If we were to review the history of the ambassadors to the U.S., we would see that the position has been held for periods of anywhere from one year, in terms of John de Chastelain, to eight years for Allan Gottlieb from 1981 to 1989. Most ambassadors to the U.S., however, have a period of four years or more.
Our current ambassador presented his letters of credence to President Clinton on October 19, 2000. He has therefore yet to reach the three and a half year mark in his term. He has not even served four years.
While in Washington, I can tell everyone that our current ambassador, supported by a talented and dedicated group of officials, has and continues to work diligently to defend and promote Canadian political, economic and trade interests in the United States.
Here at home, as the president of the Canadian Chamber of Commerce recently said about our Prime Minister, “this Prime Minister gets it when it comes to Canada-U.S. relations”.
We are taking a more sophisticated approach to Canada-U.S. relations. In addition to my appointment as Parliamentary Secretary to the Prime Minister, we now have a cabinet committee on Canada-U.S. relations, a cabinet committee chaired by the Prime Minister that deals with, across departments and ministries, issues of relevance to Canada-U.S. relations.

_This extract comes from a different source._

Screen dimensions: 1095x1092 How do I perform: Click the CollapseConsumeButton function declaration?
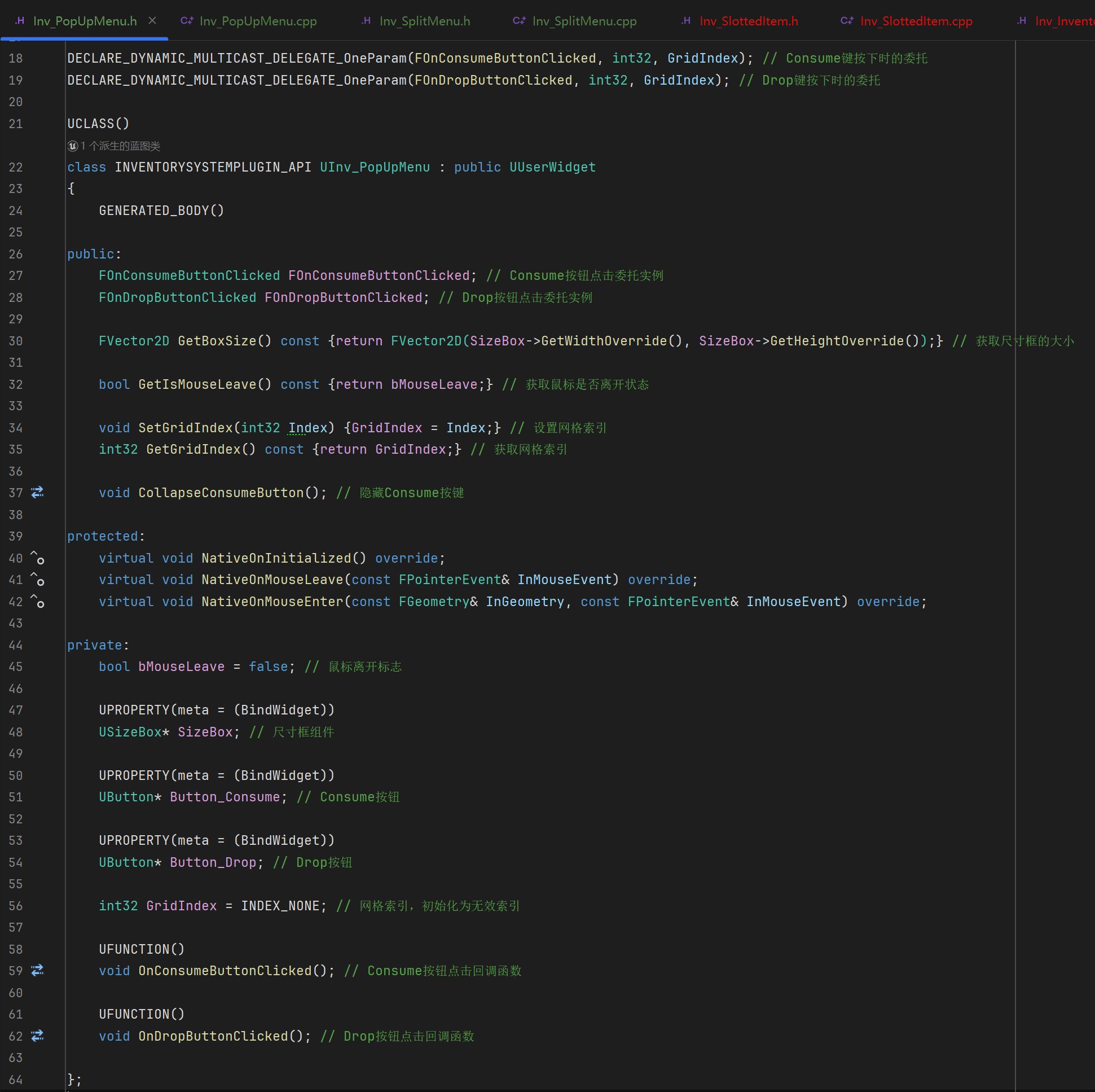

Beyond that, through the enhanced representation initiative, we are increasing by 50% our missions and our representations in the U.S. over the next year. We are also setting up a secretariat in Washington that will help support the efforts of legislators, from both sides of the House and from all parties, in an effort to defend Canadian interests when they are building relationships with other legislators.
The fact is that we are strengthening our representation in the U.S. by 50% and we will be serving the interests of Canadians.